Expand 1/3 (q - 6) using distributive property. (1 Point)
A. -1/3 q+2
B. 1/3 q - 6
C. -1/3 q +6
D. 1/3q - 2
To expand 1/3 (q - 6) using the distributive property, you need to multiply 1/3 by both terms inside the parentheses:
1/3 * q = q/3
1/3 * -6 = -6/3 = -2
Therefore, the expanded form is q/3 - 2, which is equivalent to answer choice D. 1/3q - 2.

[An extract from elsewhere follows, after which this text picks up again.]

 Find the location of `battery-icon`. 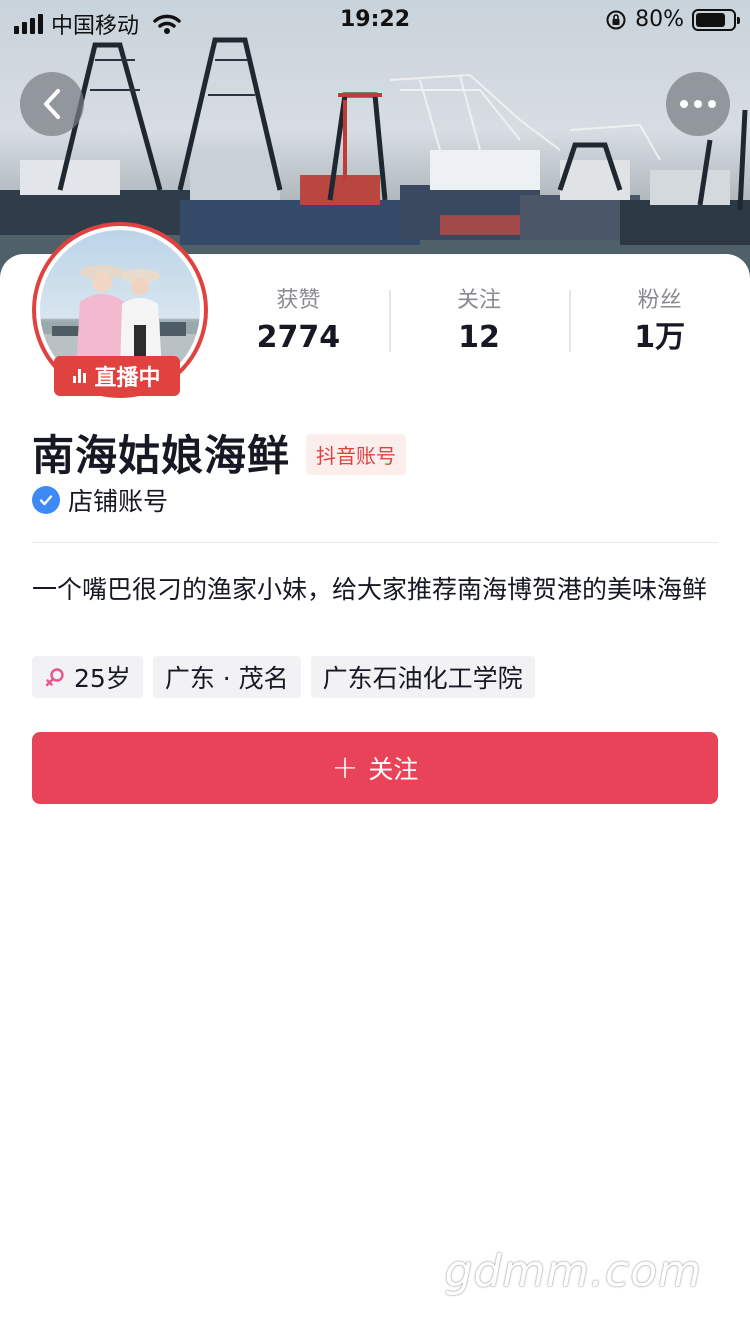

battery-icon is located at coordinates (716, 20).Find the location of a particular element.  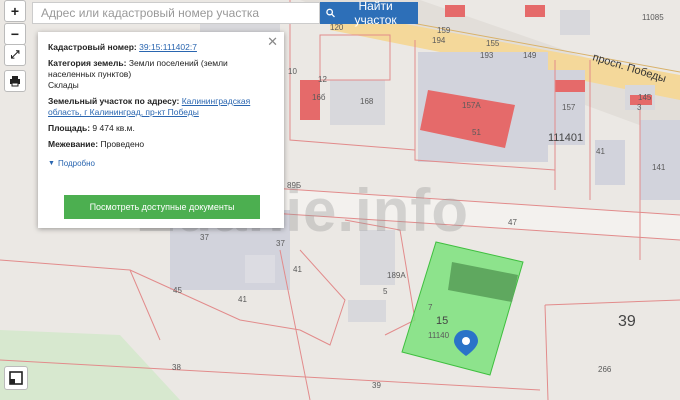

search-button: Найти участок is located at coordinates (369, 14).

Expand 2/5 (-5c + 10). (1 point)
A. -2c + 10
B. 2c - 10
C. 2c - 4
D. -2c + 4
To expand 2/5 (-5c + 10) using the distributive property, you need to multiply 2/5 by both terms inside the parentheses:
2/5 * -5c = -10c/5 = -2c
2/5 * 10 = 20/5 = 4
Therefore, the expanded form is -2c + 4, which is equivalent to answer choice D. -2c + 4.
Expand -7/6 (3g + 2). (1 point)
A. 7/2g + 2
B. -7/2g -7/3
C. 7/2g - 7/3
D. -7/2g + 2
To expand -7/6 (3g + 2) using the distributive property, you need to multiply -7/6 by both terms inside the parentheses:
-7/6 * 3g = -21g/6 = -7/2g
-7/6 * 2 = -14/6 = -7/3
Therefore, the expanded form is -7/2g - 7/3, which is equivalent to answer choice B. -7/2g - 7/3.
To expand 1/3(q - 6) using the distributive property, you need to multiply 1/3 by each term inside the parentheses.
1/3 multiplied by q is (1/3)q.
1/3 multiplied by -6 is (1/3)(-6) which simplifies to -2.
Therefore, the expanded form of 1/3(q - 6) is (1/3)q - 2.
The correct answer is option D: 1/3q - 2.
To expand the expression 1/3 (q - 6) using the distributive property, we need to distribute the fraction 1/3 to both terms inside the parentheses.
First, multiply 1/3 by q:
1/3 * q = q/3
Next, multiply 1/3 by -6:
1/3 * -6 = -6/3 = -2
So, 1/3 (q - 6) expands to (q/3) - 2.
Therefore, the correct option is D. 1/3q - 2.